::: Data records
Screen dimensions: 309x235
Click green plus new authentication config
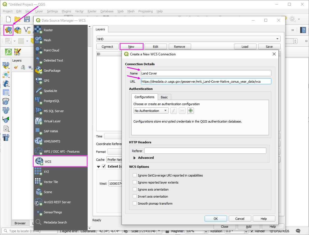(191, 111)
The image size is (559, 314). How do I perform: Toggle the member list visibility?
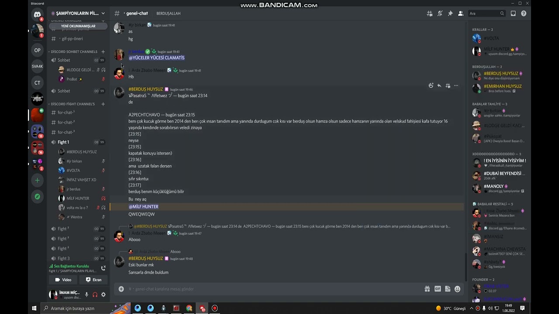point(460,14)
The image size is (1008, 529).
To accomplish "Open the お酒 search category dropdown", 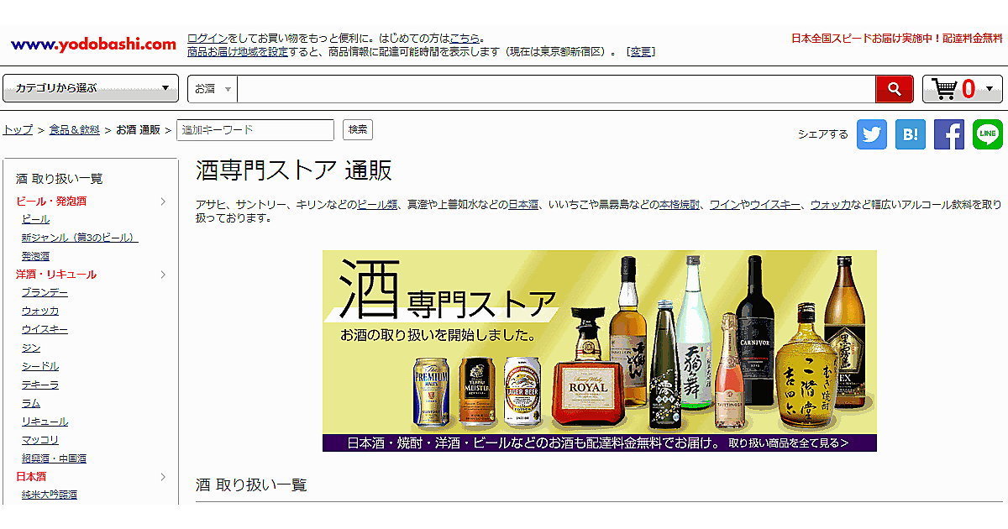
::::::
## Problem description
Retype the records above line for line and exactly, omitting their pictures.

## Result for this exercise
Screen dimensions: 309x235
Click green plus new authentication config
(191, 111)
The image size is (559, 314). How do I perform: Toggle the member list visibility?
point(460,14)
The image size is (1008, 529).
To accomplish "Open the お酒 search category dropdown", 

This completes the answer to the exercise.